Page extract:
====
A total of 114 (75%) patients were initially treated with regorafenib at the standard dose (160 mg daily, 3-weeks-on, 1-week-off schedule), while 38 (25%) patients had received personalized treatment upfront for clinical reasons [Eastern Cooperative Oncology Group (ECOG) performance status, age, comorbidities, toxicity to previous treatments]. Among the 114 patients initially treated with the standard schedule, 65 (57%) received at least one treatment adjustment due to regorafenib-related AEs. Conversely, only 49 patients (43%) continued the standard dose and schedule until progressive disease. Thus, according to the design of the study, the patients were split into two groups: patients treated with standard dose (n = 49) and patients with GIST who received personalized schedules (n = 103).

The median time between the start of treatment and the first dose adjustment was 2.3 months (range 0.6-19.7 months).

Among the 103 patients for whom treatment was personalized, the following strategies were observed (Table 2 and Figure 1): 120 mg/day d1-21 q28 (n = 56; 54.4%); 80 mg/day d1-21 q28 (n = 22; 21.4%); 160 mg/day d1-5 q7 (n = 13; 12.6%); 120 mg/day d1-5 q7 (n = 4; 3.8%); 80 mg/day d1-10 q20 (n = 4; 3.8%); others (n = 4; 3.8%).

Table 2.

Type of regorafenib personalization strategies adopted in clinical practice (N = 103)

Type of schedule	Value
120 mg/day d1-21 q28	56
80 mg/day d1-21 q28	22
160 mg/day d1-5 q7	13
120 mg/day d1-5 q7	4
80 mg/day d1-10 q20	4
Others	4
Number of dose adjustments
1	58
2	33
3	7
4	1

Open in a new tab

Type of strategies of regorafenib personalization observed in the study population.

Pts, patients.

In all patients who received a treatment personalization, a reduction or resolution of AEs with an overall improvement in quality of life (QoL) was self-reported.

Survival outcomes and prognostic factors

At a median follow-up of 36.5 months, median PFS was 5.6 months (95% CI 3.73-11.0 months) versus 9.7 months (95% CI 7.9-14.5 months) in the standard-dose and the personalized schedule groups, respectively (HR 0.51; 95% CI 0.34-0.75; P = 0.00052; Figure 2). Median OS was 16.6 months (95% CI 14.1-21.8 months) versus 20.5 months (95% CI 15.0-25.4 months), respectively (HR 0.75; 95% CI 0.49-1.22; P = 0.16) (Figure 3).

Progression-free survival (PFS) of patients with gastrointestinal stromal tumor (GIST) receiving standard schedule of regorafenib (yellow) or personalized treatment (blue).

Overall survival (OS) of patients with gastrointestinal stromal tumor receiving standard schedule of regorafenib (yellow) or personalized treatment (blue).

At multivariate analysis, PFS was significantly correlated with personalized schedules (HR 0.41; 95% CI 0.24-0.7; P = 0.001) (Supplementary Appendix S1, available at https://doi.org/10.1016/j.esmoop.2021.100222).
====
Stored data:
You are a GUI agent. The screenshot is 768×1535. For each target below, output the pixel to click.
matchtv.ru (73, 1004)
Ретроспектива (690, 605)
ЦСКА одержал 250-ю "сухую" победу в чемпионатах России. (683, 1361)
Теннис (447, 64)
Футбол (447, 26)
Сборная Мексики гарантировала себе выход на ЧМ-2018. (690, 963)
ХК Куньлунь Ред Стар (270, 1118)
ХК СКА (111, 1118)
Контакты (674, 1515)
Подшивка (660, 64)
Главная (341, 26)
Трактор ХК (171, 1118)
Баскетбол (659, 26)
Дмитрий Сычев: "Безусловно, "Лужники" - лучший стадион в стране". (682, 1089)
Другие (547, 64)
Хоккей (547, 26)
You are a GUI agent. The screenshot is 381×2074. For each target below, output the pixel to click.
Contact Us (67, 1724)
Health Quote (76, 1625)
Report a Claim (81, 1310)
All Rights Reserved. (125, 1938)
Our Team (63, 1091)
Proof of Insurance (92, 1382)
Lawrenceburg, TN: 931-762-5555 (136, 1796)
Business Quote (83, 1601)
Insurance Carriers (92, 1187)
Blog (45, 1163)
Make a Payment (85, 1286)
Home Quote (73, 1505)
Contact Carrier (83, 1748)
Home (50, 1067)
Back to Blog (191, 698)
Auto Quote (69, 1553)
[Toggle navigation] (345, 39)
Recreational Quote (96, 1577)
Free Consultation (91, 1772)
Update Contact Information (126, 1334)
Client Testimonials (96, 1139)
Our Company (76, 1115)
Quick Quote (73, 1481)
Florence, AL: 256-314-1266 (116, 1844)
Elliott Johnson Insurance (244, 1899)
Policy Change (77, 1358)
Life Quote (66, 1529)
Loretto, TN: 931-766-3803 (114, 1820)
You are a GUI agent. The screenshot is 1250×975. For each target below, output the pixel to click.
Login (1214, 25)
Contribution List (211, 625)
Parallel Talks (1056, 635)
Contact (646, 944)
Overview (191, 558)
====
Questions on the material:
1. In the regorafenib study extract, what was the median time from the start of treatment to the first dose adjustment?
2. From the regorafenib study extract, copy the passage that begins with the words "A total of 114" and ends after the words "schedules (n = 103).".

Activity answers:
1. 2.3 months (range 0.6-19.7 months)

2.
A total of 114 (75%) patients were initially treated with regorafenib at the standard dose (160 mg daily, 3-weeks-on, 1-week-off schedule), while 38 (25%) patients had received personalized treatment upfront for clinical reasons [Eastern Cooperative Oncology Group (ECOG) performance status, age, comorbidities, toxicity to previous treatments]. Among the 114 patients initially treated with the standard schedule, 65 (57%) received at least one treatment adjustment due to regorafenib-related AEs. Conversely, only 49 patients (43%) continued the standard dose and schedule until progressive disease. Thus, according to the design of the study, the patients were split into two groups: patients treated with standard dose (n = 49) and patients with GIST who received personalized schedules (n = 103).